This morning Ted Grant, aged 93, died. I'll borrow some stuff about him from Wikipedia:
He formed a new, small tendency in the Labour Party, called the Revolutionary Socialist League which in 1957 was recognised at the official British section of the Fourth International and in 1964 founded the paper Militant. The group at first grew only very slowly, but by 1983, when it was known as the Militant Tendency, it was a significant force in British politics, and Grant was expelled from the Labour Party.
Throughout this time Grant and his colleagues denied that the Militant/RSL was any sort of political organisation, instead claiming it was merely a group of supporters of the newspaper (also called Militant).

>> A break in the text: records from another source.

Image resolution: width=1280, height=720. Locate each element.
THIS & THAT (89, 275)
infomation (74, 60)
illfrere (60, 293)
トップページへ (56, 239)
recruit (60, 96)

In the atmosphere of Labour's long shift to the left in the 1970s, all attempts to take action against the Militant/RSL were successfully resisted and even Michael Foot's action against Grant in 1982 (he was expelled along with the so-called "Editorial Board" - actually the Militant/RSL executive committee) was half-hearted.

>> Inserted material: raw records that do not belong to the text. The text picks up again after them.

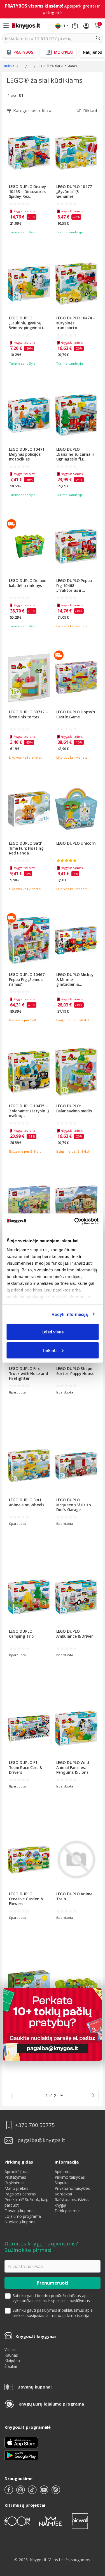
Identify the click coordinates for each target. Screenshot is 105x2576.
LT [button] (64, 25)
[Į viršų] (93, 2536)
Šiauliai (10, 2366)
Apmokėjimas (16, 2171)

But by 1985 the atmosphere had changed - Militant/RSL were effectively running Liverpool City Council as well as having 3 MPs. The grouping was aggressively advancing within the Labour Party but also faced a new leader, Neil Kinnock who was determined to smash the Militant/RSL as a force within the party.
The resulting confrontation saw many leading Militant/RSL members expelled from Labour and created a dynamic within the organisation that led many to question Grant's commitment to entryism. They argued that Militant/RSL was able to grow outside Labour and that the Labour Party's position on the poll tax revealed it to be out of touch with working class opinion. Despite the purges organised by the Labour bureaucracy, only a handful of leading Militant/RSL members were ever expelled, and most of the organisation's thousands of members and their three Labour-elected Members of Parliament could not be expelled.
Ted Grant obituary on Marxist.com.
In a defiant speech to the Labour Party conference in 1983, Ted said: "We'll be back!" He told them that there is no way Marxism can be separated from the labour movement. How right he was, now just a week before his death, socialism is stirring once more within Labour.
I'd like to think the splintered "socialist" sects on the left would learn the lesson, the most successful Marxist organisation in British history was not itself a party but was a part of the Labour Party, and an extremely powerful and influential part that could only be dealt with by extreme actions. The way forward in Britain is with the labour movement as a whole, and not with a sect of 20 members who are totally disconnected to the working masses.
Yes I'm talking about the SWP, SSP, BSP, SLP, CPB, etc and whatever fronts they throw together, the Socialist Alliance or Respect. They're all doomed to failure because they're disconnected from the mass. Learn the lesson from this comrade's life and experience.